Shepard v. State

459 So. 2d 460 | Fla. Dist. Ct. App. | 1984

459 So.2d 460 (1984)

Dennis E. SHEPARD, Appellant,
v.
The STATE of Florida, Appellee.

No. 84-1598.

District Court of Appeal of Florida, Third District.

November 27, 1984.

*461 Dennis E. Shepard, in pro. per.

Jim Smith, Atty. Gen. and Calianne P. Lantz, Asst. Atty. Gen., for appellee.

Before NESBITT, DANIEL S. PEARSON and JORGENSON, JJ.

JORGENSON, Judge.

Shepard raises several points on appeal from the denial of his Florida Rule of Criminal Procedure 3.850 motion. We find that only one of these points merits discussion.

Shepard spent 110 days in the county jail prior to being sentenced on two counts of sexual battery.

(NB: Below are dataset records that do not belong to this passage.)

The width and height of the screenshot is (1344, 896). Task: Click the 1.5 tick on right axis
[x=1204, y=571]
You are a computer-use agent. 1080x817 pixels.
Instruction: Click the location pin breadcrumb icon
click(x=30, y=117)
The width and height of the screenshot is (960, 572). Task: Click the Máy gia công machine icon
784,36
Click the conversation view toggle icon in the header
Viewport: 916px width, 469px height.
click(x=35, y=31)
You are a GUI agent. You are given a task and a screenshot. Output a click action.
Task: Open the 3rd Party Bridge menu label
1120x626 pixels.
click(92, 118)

The trial court awarded Shepard 55 days credit on each sentence. The sentences were set to run concurrently. It is Shepard's contention that the trial court erred in not crediting the full amount of time served to each sentence. Shepard's contention finds support in recent decisions of the First and Second District Courts of Appeal. Martin v. State, 452 So.2d 938 (Fla. 2d DCA 1984); Nedd v. Wainwright, 449 So.2d 982 (Fla. 1st DCA 1984); Blackwell v. State, 449 So.2d 1296 (Fla. 2d DCA 1984). In each of those decisions our sister courts held that it was error for the trial court to award jail time credit on only one of two or more concurrent sentences and that full jail time should be credited to each of the sentences.

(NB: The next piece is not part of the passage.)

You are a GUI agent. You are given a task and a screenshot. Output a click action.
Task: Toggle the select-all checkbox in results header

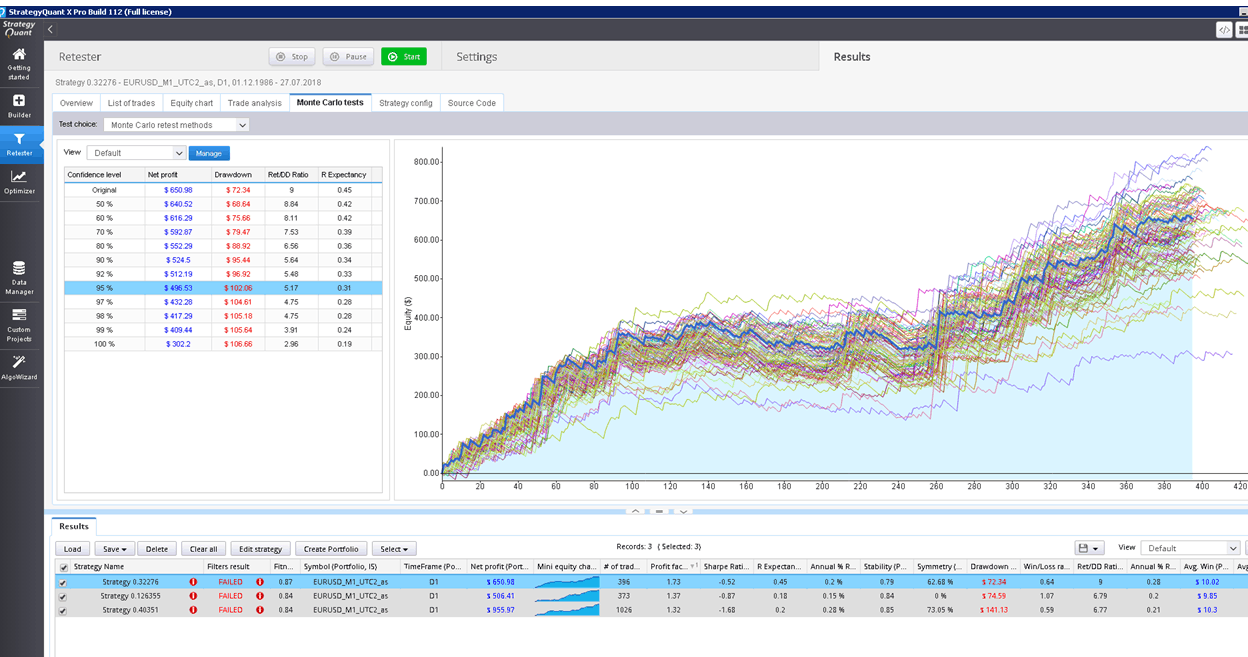(x=64, y=567)
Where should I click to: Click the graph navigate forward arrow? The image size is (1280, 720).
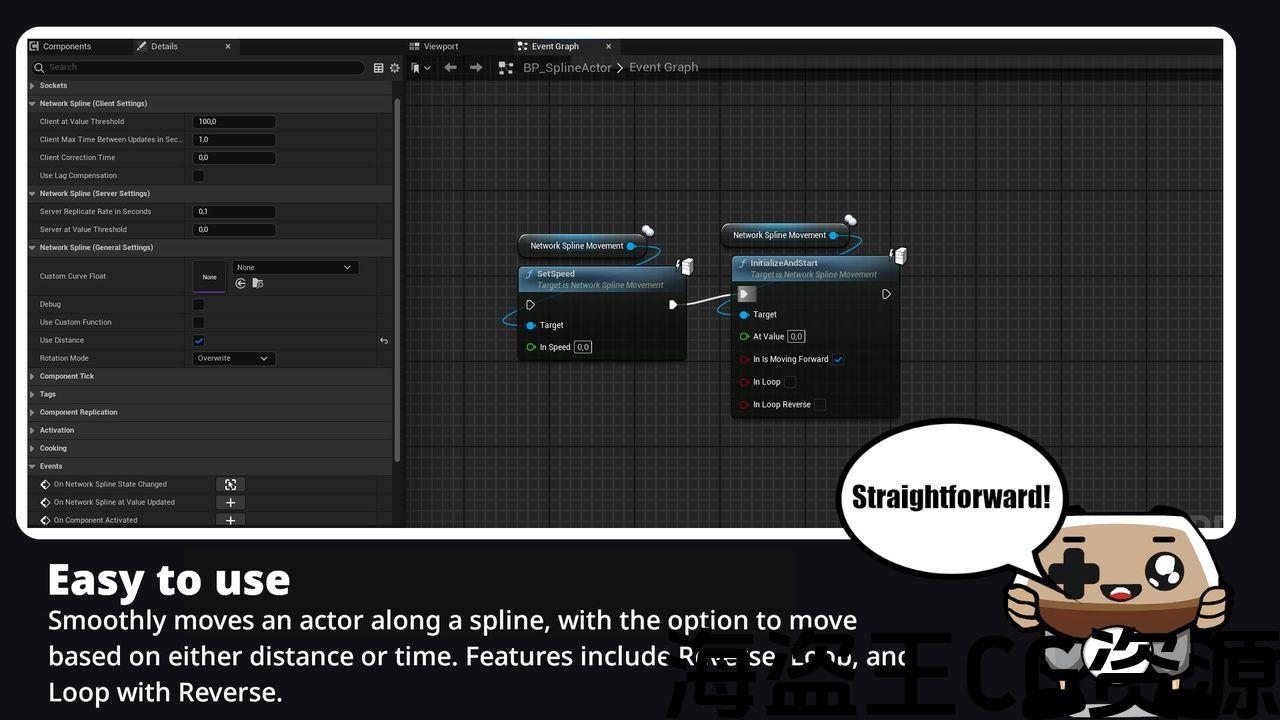pyautogui.click(x=476, y=68)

The state relies on recent decisions of the Fifth District Court of Appeal which have rejected the holding in the above-mentioned decisions. Green v. State, 450 So.2d 1275 (Fla. 5th DCA 1984); Amlotte v. State, 435 So.2d 249 (Fla. 5th DCA 1983), aff'd on other grounds, 456 So.2d 448 (Fla. 1984). In Amlotte the court stated:

We cannot agree with the appellant that concurrent sentences for identical terms of years compel presentence [sic] jail time credit on each sentence. Nothing in section 921.161, Florida Statutes (1981), requires, or even suggests, this construction.[1] We held in Fenn v. State, 418 So.2d 286 (Fla. 5th DCA 1982), that where there are two sentences for two crimes, the credit for pre-sentence jail time need not be allocated to both of those sentences. We made no attempt in Fenn to distinguish between consecutive and concurrent sentences.
The appellant's reliance on the Florida Supreme Court case of Jenkins v. Wainwright, 285 So.2d 5 (Fla. 1973), is misplaced. The sentence in that case, which was imposed at a time where the granting of credit for time served was discretionary with the trial judge, was ambiguous, and the Supreme Court's opinion merely dealt with the reasonable interpretation of the intent of the sentencing judge.

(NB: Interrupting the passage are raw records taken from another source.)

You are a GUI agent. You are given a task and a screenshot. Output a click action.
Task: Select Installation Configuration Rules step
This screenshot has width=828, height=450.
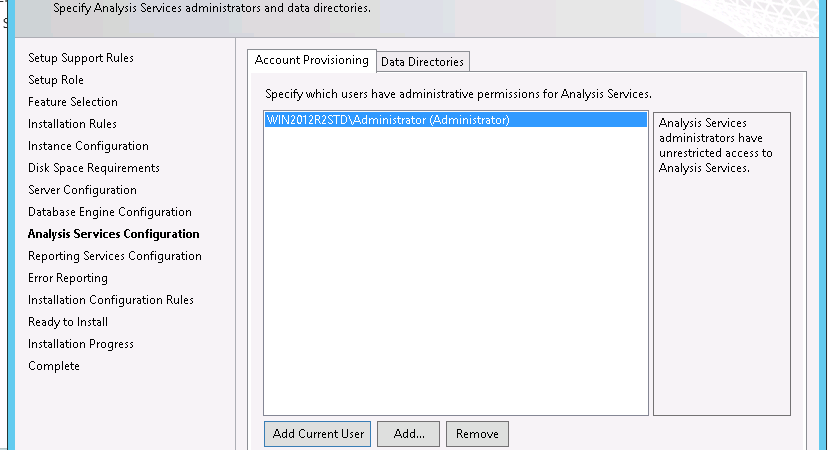[111, 300]
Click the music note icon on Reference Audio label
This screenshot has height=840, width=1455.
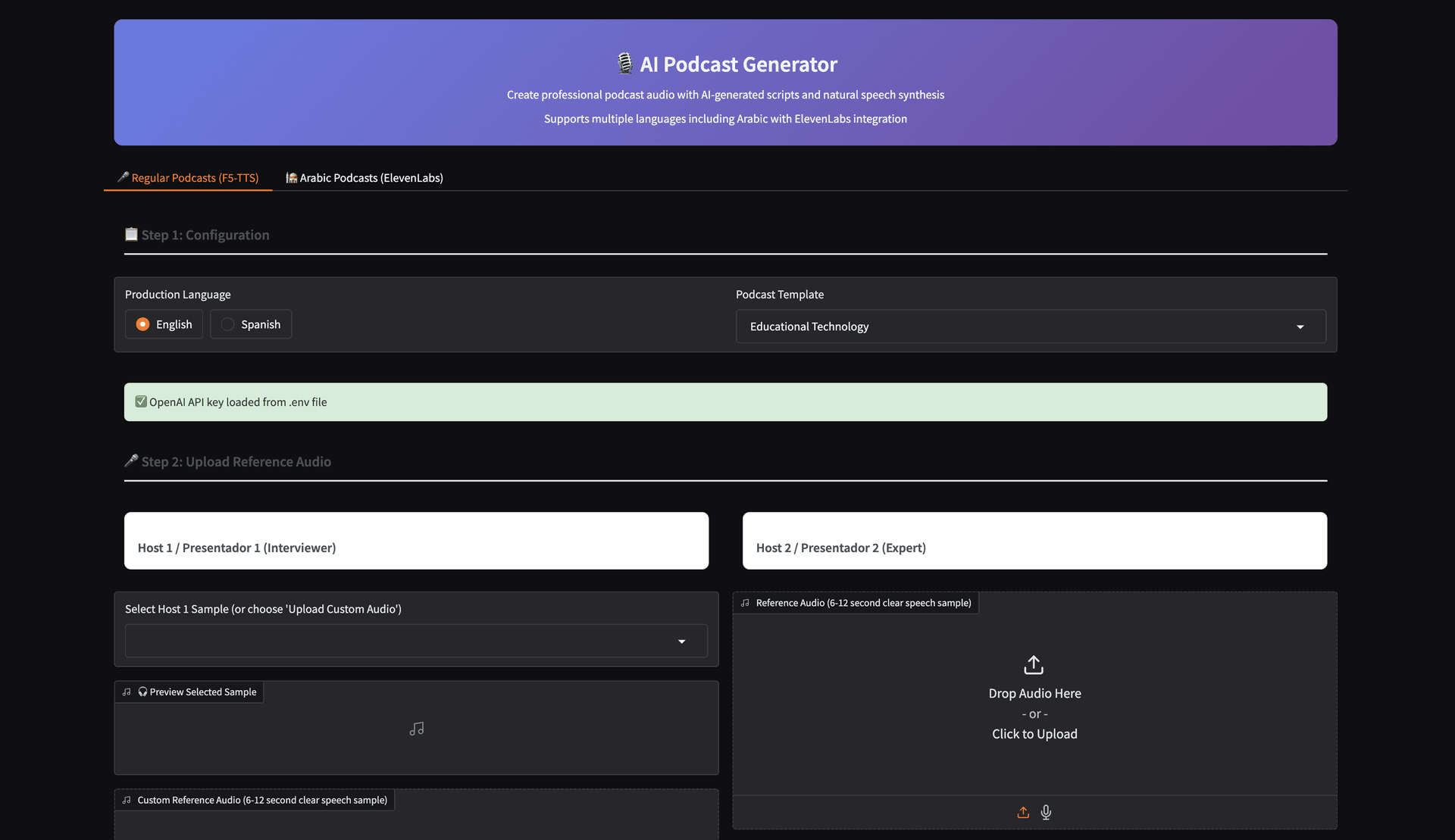click(745, 602)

435 So.2d at 252 (footnote added).

We agree with the reasoning of the Fifth District Court of Appeal and hold that pre-sentence jail time can be allocated *462 to two or more concurrent sentences in any manner as the trial court sees fit as long as the full jail time is credited.[2] Accordingly, the trial court's order denying Shepard's Florida Rule of Criminal Procedure 3.850 motion is affirmed. We note conflict with the First and Second District Courts of Appeal.

Affirmed.

NOTES

[1] Section 921.161, Florida Statutes (1983) states, in pertinent part:

(1) A sentence of imprisonment shall not begin to run before the date it is imposed, but the court imposing a sentence shall allow a defendant credit for all of the time he spent in the county jail before sentence. The credit must be for a specified period of time and shall be provided for in the sentence.

[2] The trial court may properly credit the full jail time to one of the concurrent sentences, to all of the concurrent sentences, or may allocate the jail time among the sentences as was done in the instant case.